* **取り組む課題**
1) 代理出産についての文章によると、東京法務局は出生届の父親欄と母親欄にそれぞれ誰を記入するよう指示しましたか。
2) 代理出産についての文章から、「また、最高裁決定の補足意見で」から「意してくれないのでしょうか。」までの部分をすべて一字一句違えずに書き写してください。
3) 代理出産についての文章を、最後の文のあとから書き継いでください。

この調査って,まじめに考えさせるのであれば,自らが頼まれる側になった場合の賛否についても問うべきように思うのですが・・・。そもそも日本でできないから外国に行って行うのはおかしいというのが容認論の理由の一つだったのだから,代理出産が容認されるということは,自分が依頼される側に立つこともありうるということなのですが・・。

新聞記事から見る限りでは,この調査で代理出産を認めるべきという結論を出すのはいかがなものかという気がします。

また,仮に一定の場合に代理出産を認めるとしても,代理出産で生まれた子どもの戸籍上の取扱いについては,既に述べたように,依頼者の実子としての届出を認めるべきではないでしょう。

特別養子縁組,申し立てる価値はあるのでは2007年04月12日

弁護士はどういう見通しを示しているんでしょうか。

代理出産の向井亜紀さん夫妻が会見 日本国籍取得を断念

タレントの向井亜紀さん(42)が11日、米国人に代理出産してもらった双子の男児(3)との法律上の親子関係を認めなかった3月の最高裁決定の後、初めて記者会見をした。決定について「正直がっかり」と悔しさをにじませた。男児らの出生届を出すことを断念し、日本国籍は取得せずに米国籍のまま育てていくことを明らかにした。

最高裁決定後、東京法務局から「2週間以内に男児の出生届を出さないと、今後日本国籍を与える機会はない」との連絡があり、11日が期限とされたという。

しかし、向井さん側は出生届を出さなかった。法務局が、届け出の父親欄に高田さん、母親欄に代理出産した米国人女性を記入するよう指示してきたからだ。

指示に従って「母親」とすれば、訴えられる可能性がある。代理出産契約で、米国人女性には男児の親としての権利義務を一切負わせないよう取り決めているためだ。

米国にいる代理母側が訴えて来たとしても,向井さんたちが財産を差し押さえられたりする可能性がどれだけあるのか疑問です。

心配するよりもまず,日本の最高裁判決で親子関係が決まってしまったという,不可抗力な事情によるものだと説明することが必要なのではないでしょうか。

また、最高裁決定の補足意見で、法的な親子関係を成立させるための選択肢として勧められた「特別養子縁組」をするには、子の「実の親」の同意が原則必要になり、やはり契約が壁となる。「高いハードルを感じている」と嘆いた。

代理懐胎してくれた女性に,あなたの子どもに対する親としての権利義務関係を絶つために必要だから,と説明しても,同意してくれないのでしょうか。

男児は米国人として外国人登録し、この春から幼稚園に通い始めている。このため、具体的には、特別養子縁組のうち外国人を養子とする「国際特別養子縁組」が考えられる。この場合、米国法上は実の親の向井さん夫妻が「同意者」になり、同時に申請者にもなるという不自然な形をとって申し立てることを余儀なくされる。

「最高裁が特別養子縁組を認める余地はあると言った以上、申し立ては通るのではないか」とみる裁判官もいるが、家裁が認めるかどうかは、申し立ててみないとわからない。

特別養子縁組,認められないと決まったわけではなく,最高裁判事の事実上のお墨付きもあるのですから,申し立ててみてはどうでしょうか。何か,特別養子縁組を殊更に毛嫌いしているようにしか思えません。

* **データセットの項目**

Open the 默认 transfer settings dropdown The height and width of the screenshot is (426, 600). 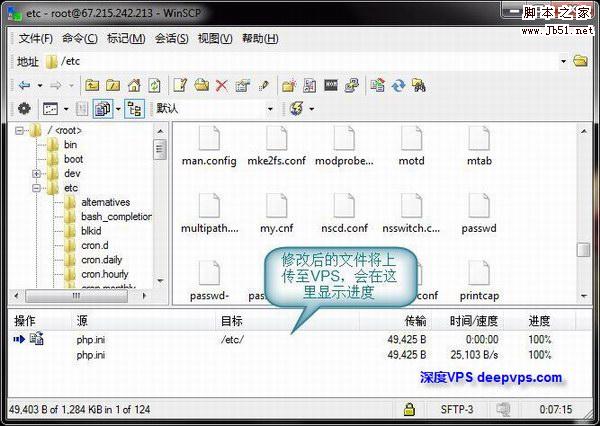click(x=270, y=108)
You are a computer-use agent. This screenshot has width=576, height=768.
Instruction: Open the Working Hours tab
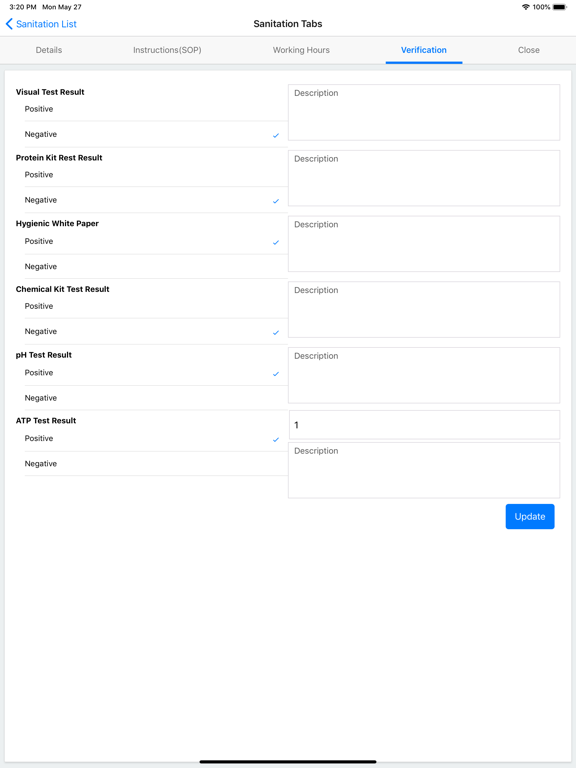coord(301,50)
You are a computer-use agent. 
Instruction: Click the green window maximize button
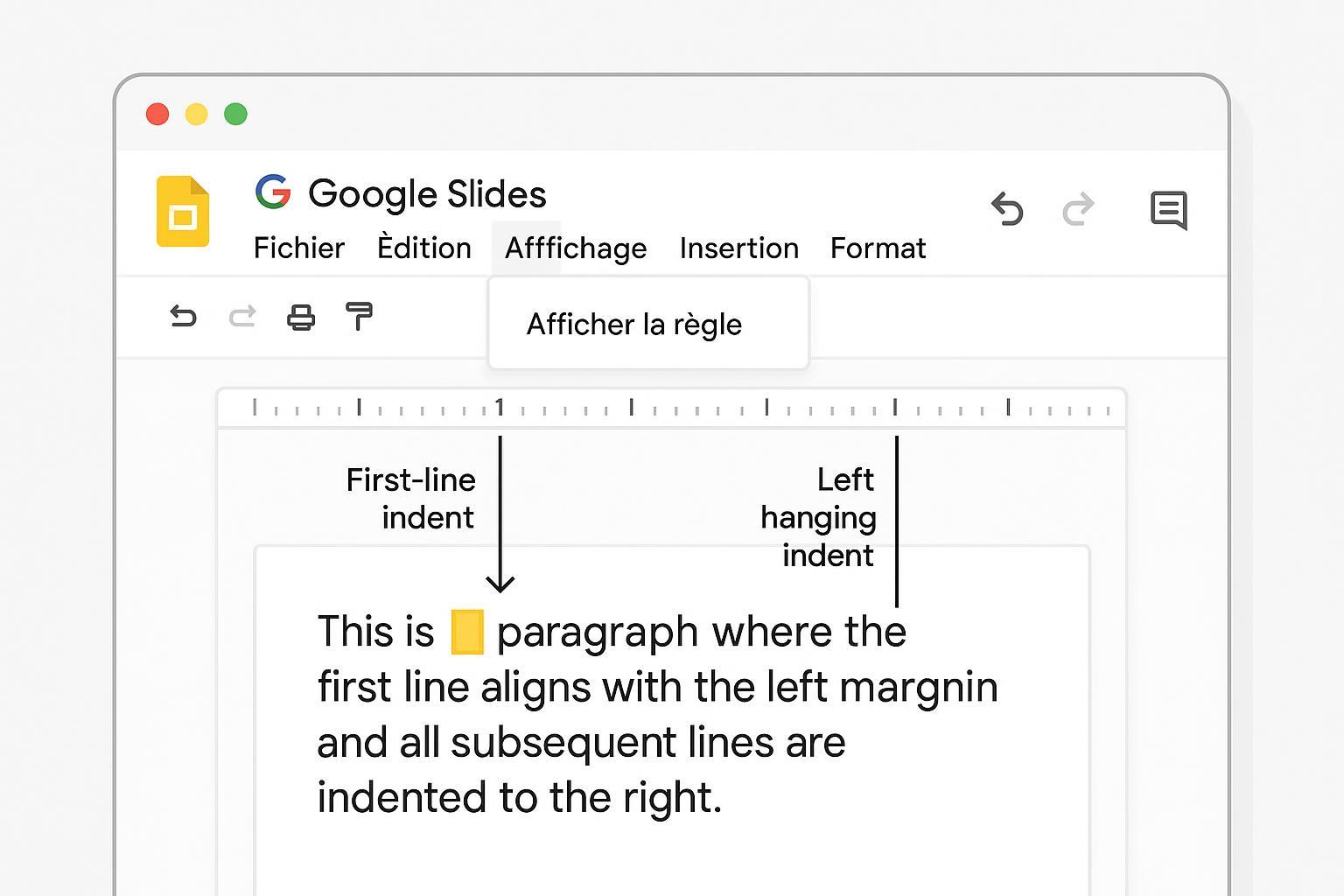tap(235, 114)
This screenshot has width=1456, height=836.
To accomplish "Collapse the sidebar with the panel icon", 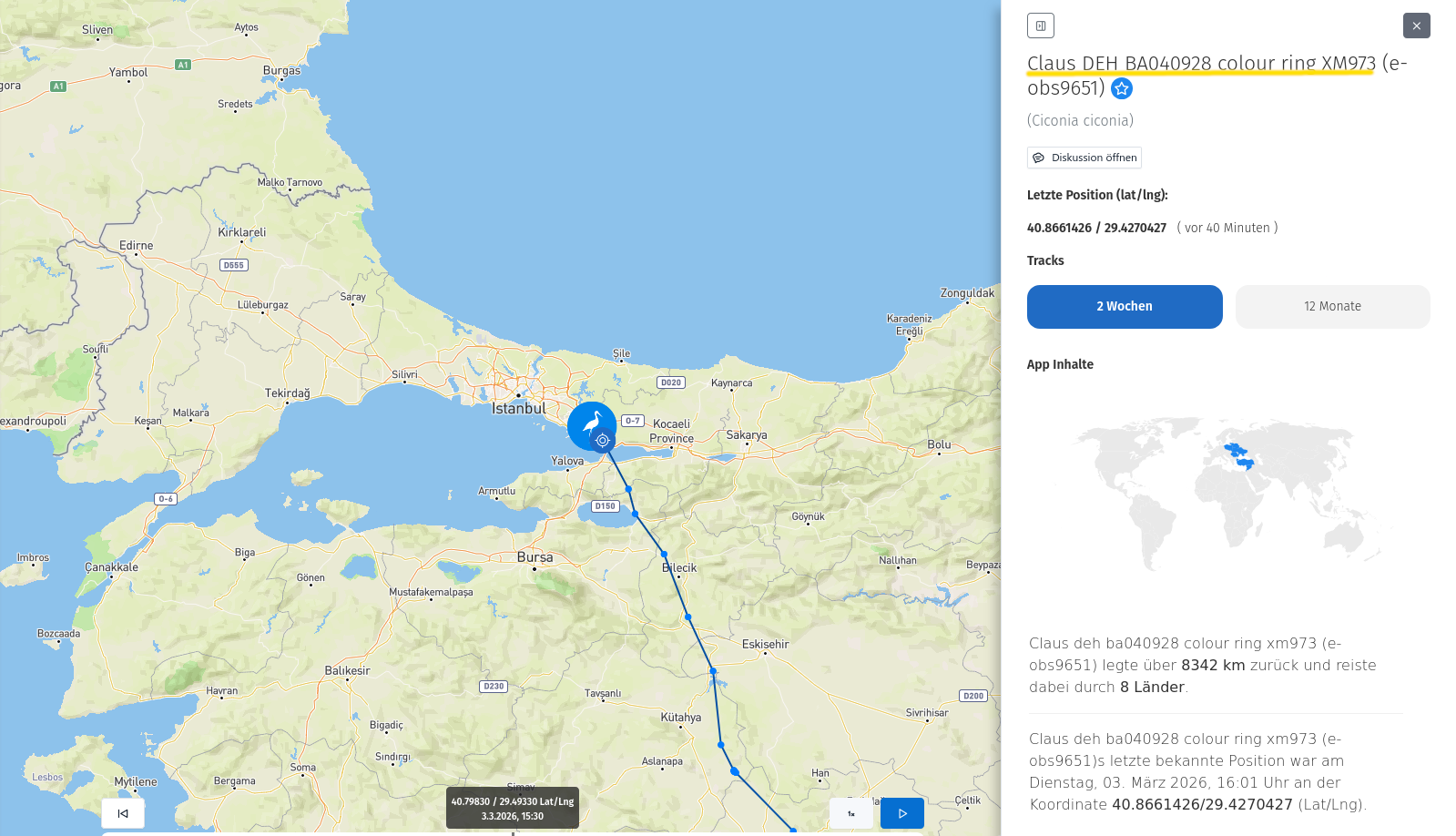I will (x=1040, y=25).
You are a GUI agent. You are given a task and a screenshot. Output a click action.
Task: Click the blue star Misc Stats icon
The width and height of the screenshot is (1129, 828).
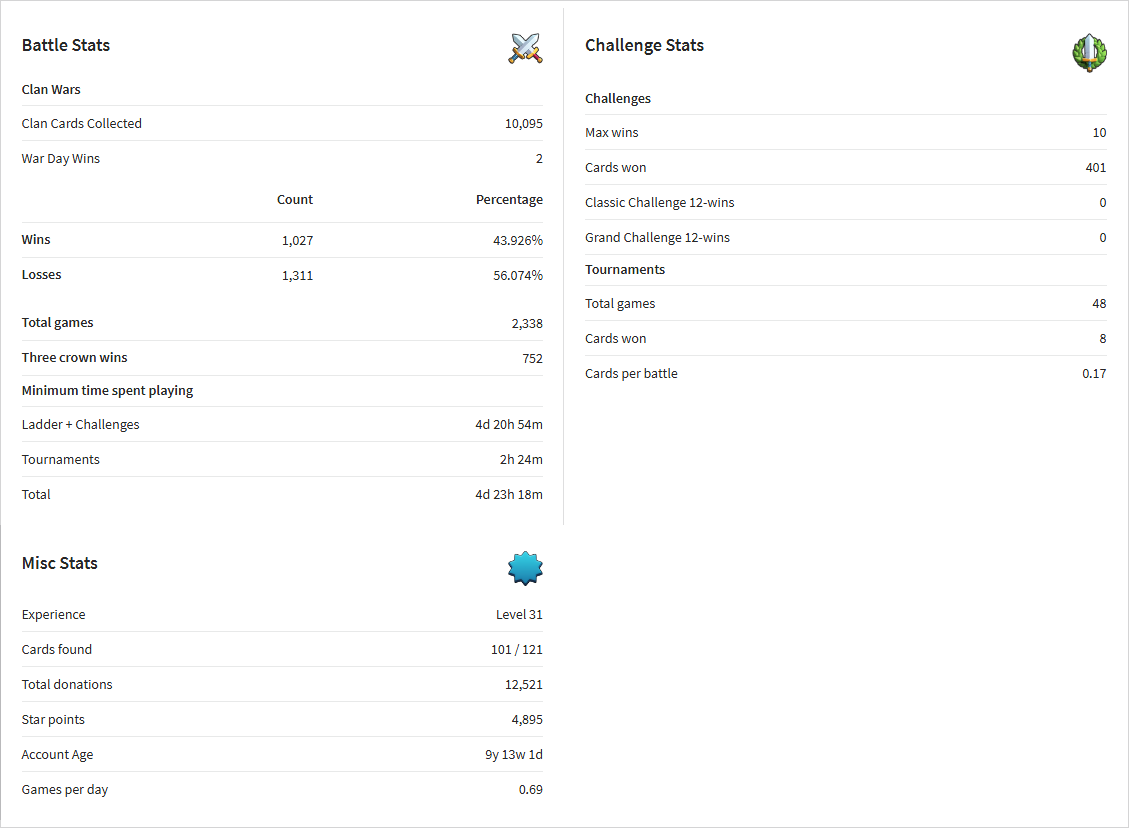tap(525, 568)
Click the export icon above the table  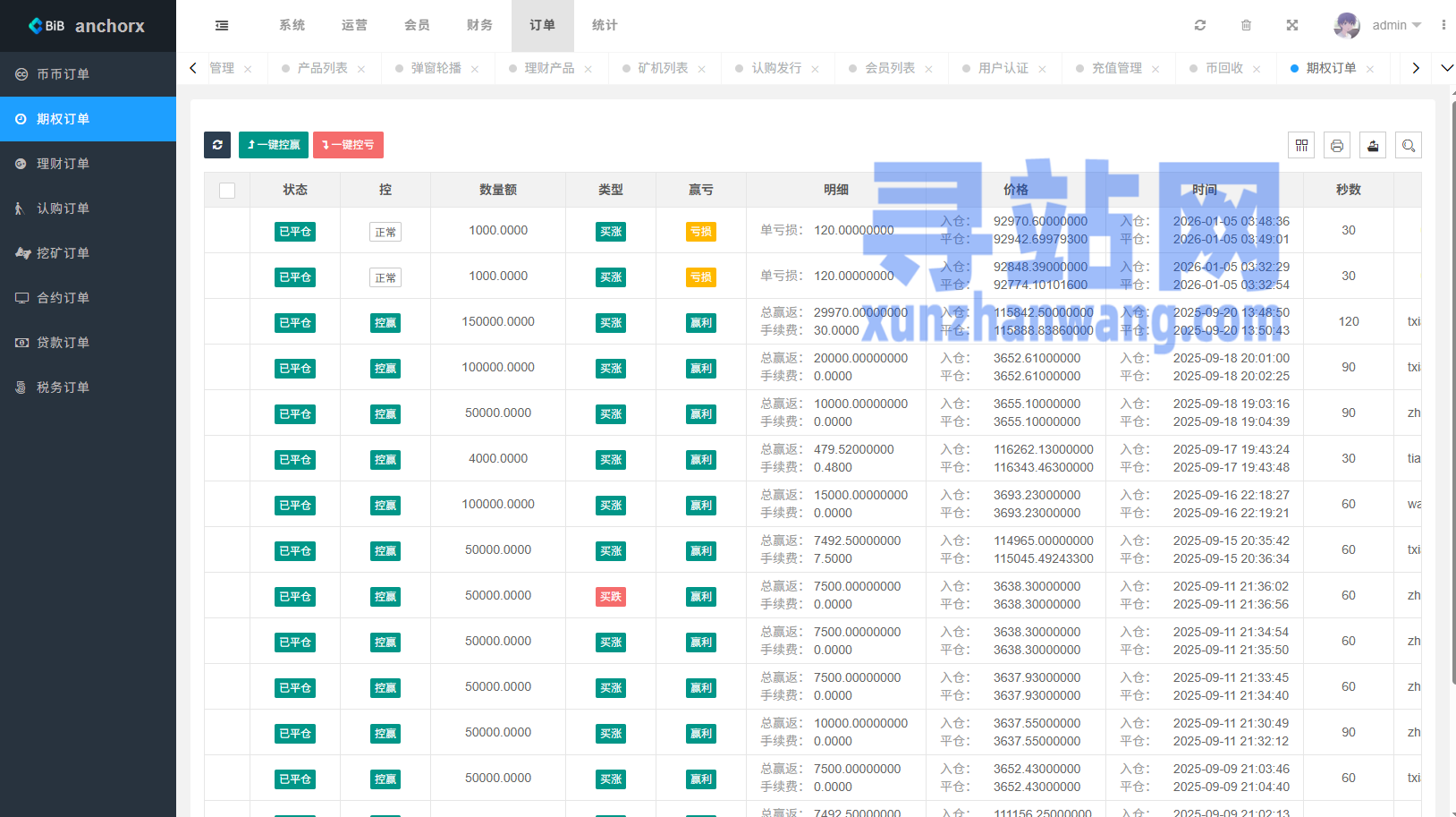click(x=1373, y=146)
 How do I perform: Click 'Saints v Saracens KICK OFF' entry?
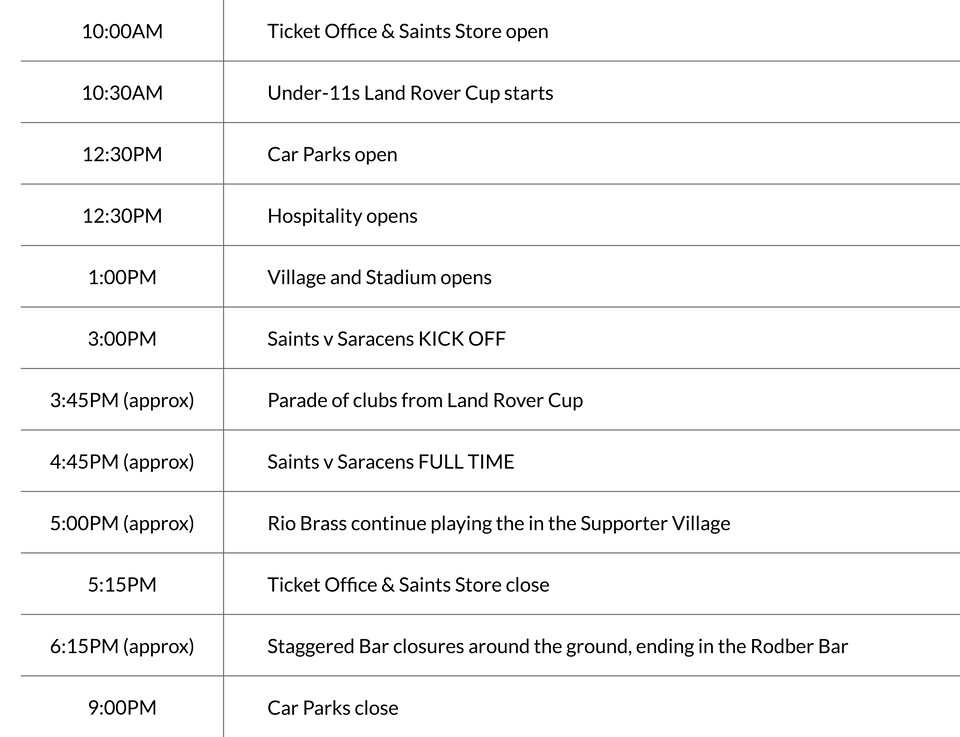[x=386, y=339]
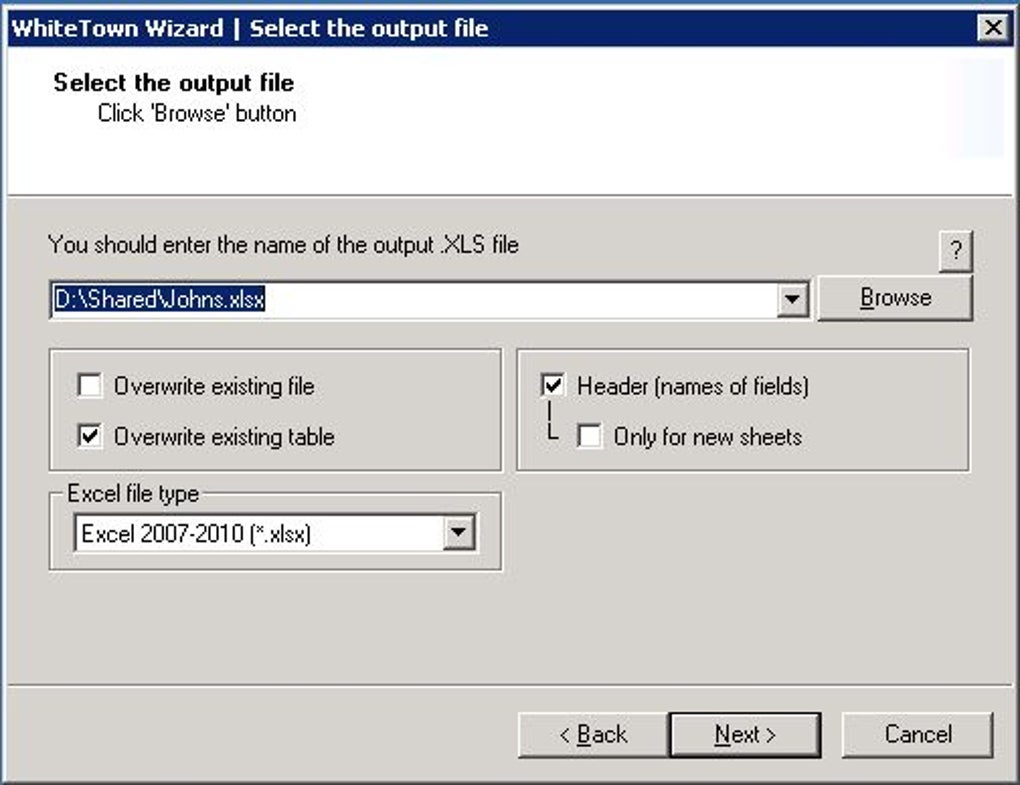Viewport: 1020px width, 785px height.
Task: Click the Browse button
Action: click(895, 298)
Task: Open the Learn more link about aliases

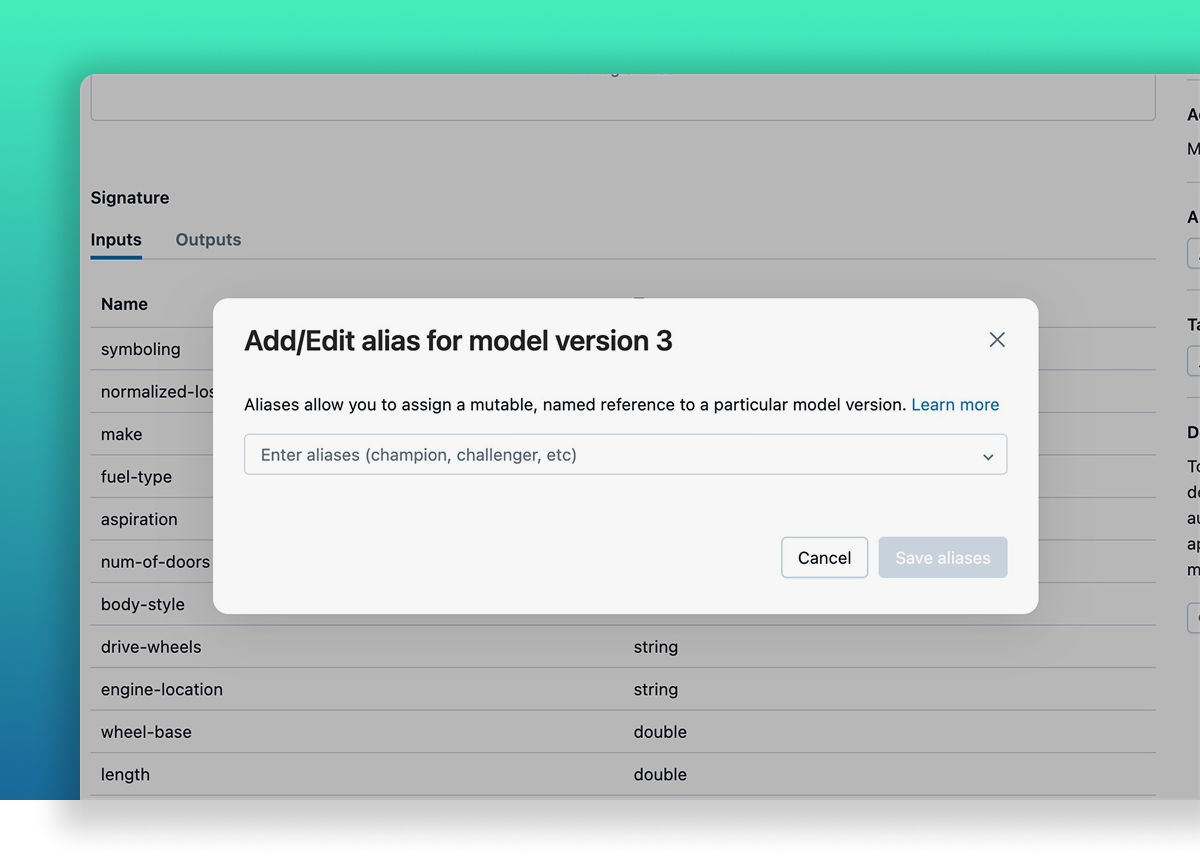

* **期待される結果**
1) 父親欄に高田さん、母親欄に代理出産した米国人女性を記入するよう指示しました。

2)
また、最高裁決定の補足意見で、法的な親子関係を成立させるための選択肢として勧められた「特別養子縁組」をするには、子の「実の親」の同意が原則必要になり、やはり契約が壁となる。「高いハードルを感じている」と嘆いた。

代理懐胎してくれた女性に,あなたの子どもに対する親としての権利義務関係を絶つために必要だから,と説明しても,同意してくれないのでしょうか。

3)
子どもを米国籍のまま生活させるというのも一つの途ではありましょうが,日本国籍を持っていた方が日本では生活しやすいのも現実です。特別養子縁組の請求について前向きに考えてみた方がよいのではないでしょうか。

代理出産と戸籍上の取扱い

代理出産と戸籍上の取扱い2007年01月11日

今日の毎日新聞の「記者の目」に,代理出産等についての法整備の必要性を説く記事が載っていました(記者の目:不妊治療 統一ルール作り急務(永山悦子)。)。

代理出産自体の可否について私自身は,国外で行った場合も処罰する規定を併せて設けた上で,刑罰付きで禁止すべきだと考えています(国民について国外で行った犯罪を処罰する例としては,児童買春防止法第10条があります。)。

ただ,禁止しても実際に行う男女が出てくることはありうるでしょう。その場合戸籍上どう取り扱ったらよいのでしょうか?

生まれてきた子どもには罪がないから実子としての届出を認めるべきだ,とか,父母として届け出た者の精子と卵子を使っていれば実子として扱うのが遺伝子との整合性から妥当だ,という趣旨の意見を見たことがありますが,納得できません。

代理出産を依頼した男女というのは,

他人の身体を自らの欲望達成の手段として利用することをいとわなかった人(たち)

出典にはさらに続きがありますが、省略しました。